--- START ---

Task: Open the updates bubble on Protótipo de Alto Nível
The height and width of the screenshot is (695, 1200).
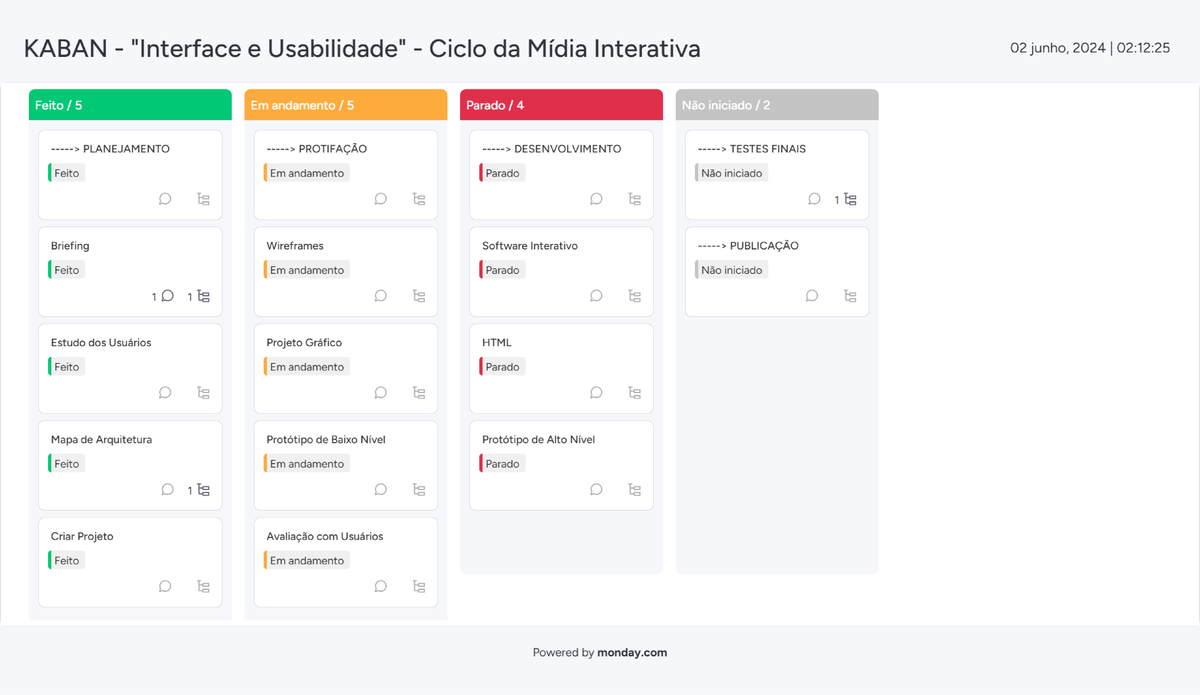Action: click(x=596, y=489)
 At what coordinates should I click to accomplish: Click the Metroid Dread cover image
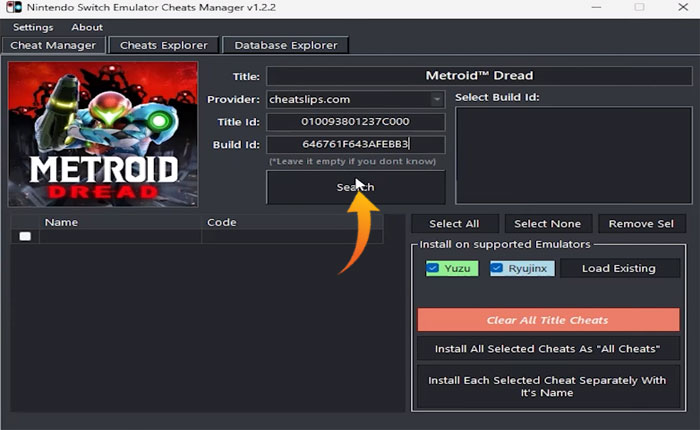coord(103,133)
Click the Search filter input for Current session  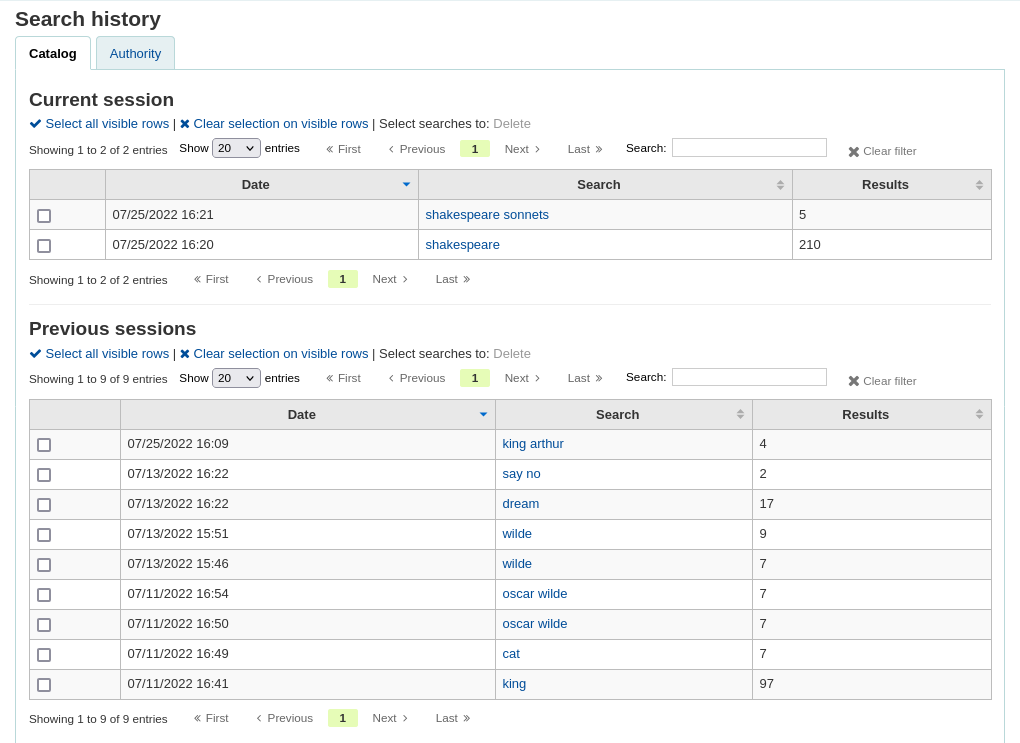749,147
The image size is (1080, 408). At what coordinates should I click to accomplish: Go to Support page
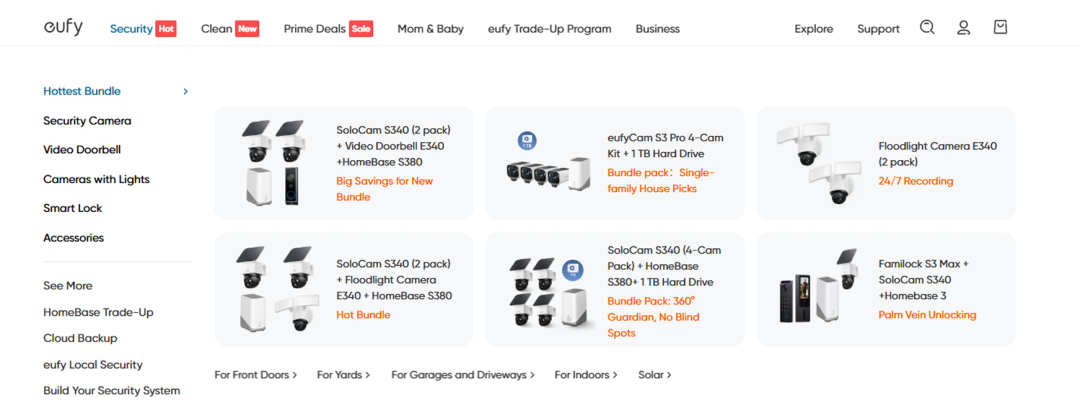coord(878,29)
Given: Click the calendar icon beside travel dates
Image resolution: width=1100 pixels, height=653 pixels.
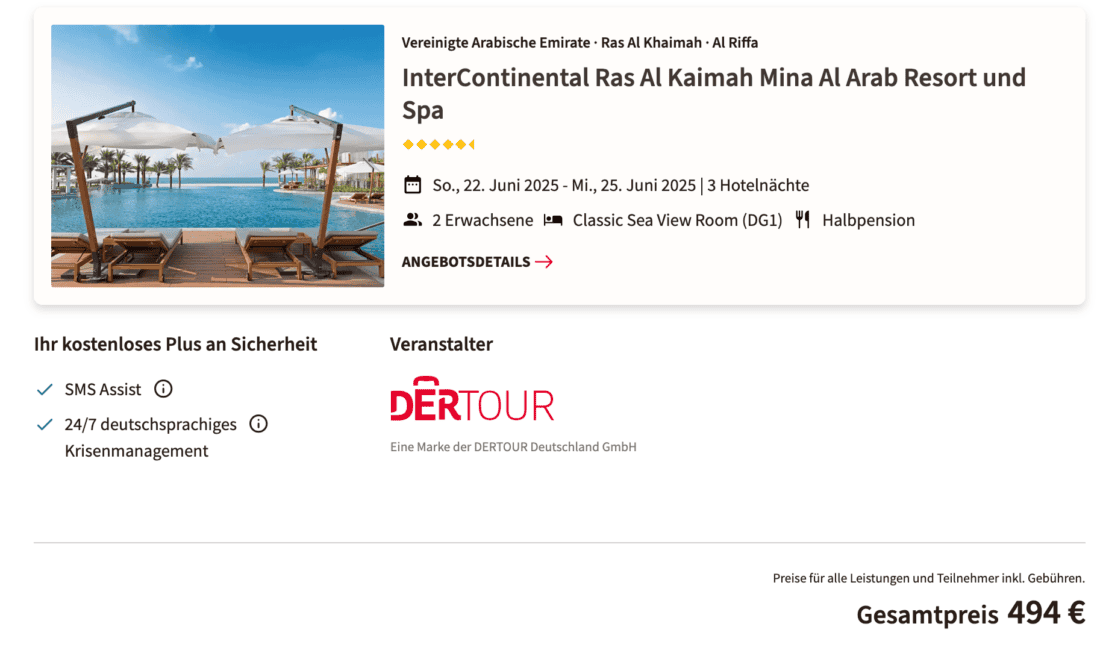Looking at the screenshot, I should pos(412,185).
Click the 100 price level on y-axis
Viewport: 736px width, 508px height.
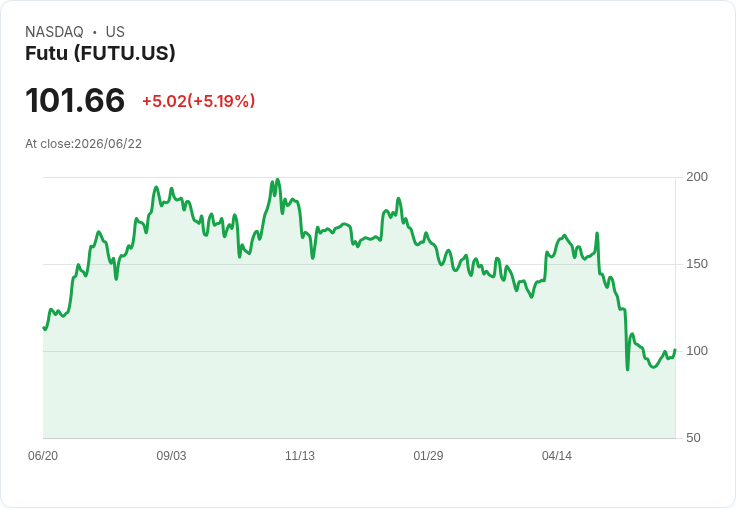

--- END ---

Exercise prompt :: The answer must consist solely of the lines from the line containing "Image resolution: width=1100" to the end of the data, reproduced exactly, with every picture left out.

Answer space ::
Image resolution: width=1100 pixels, height=653 pixels.
Looking at the screenshot, I should pos(412,185).
Click the 100 price level on y-axis
Viewport: 736px width, 508px height.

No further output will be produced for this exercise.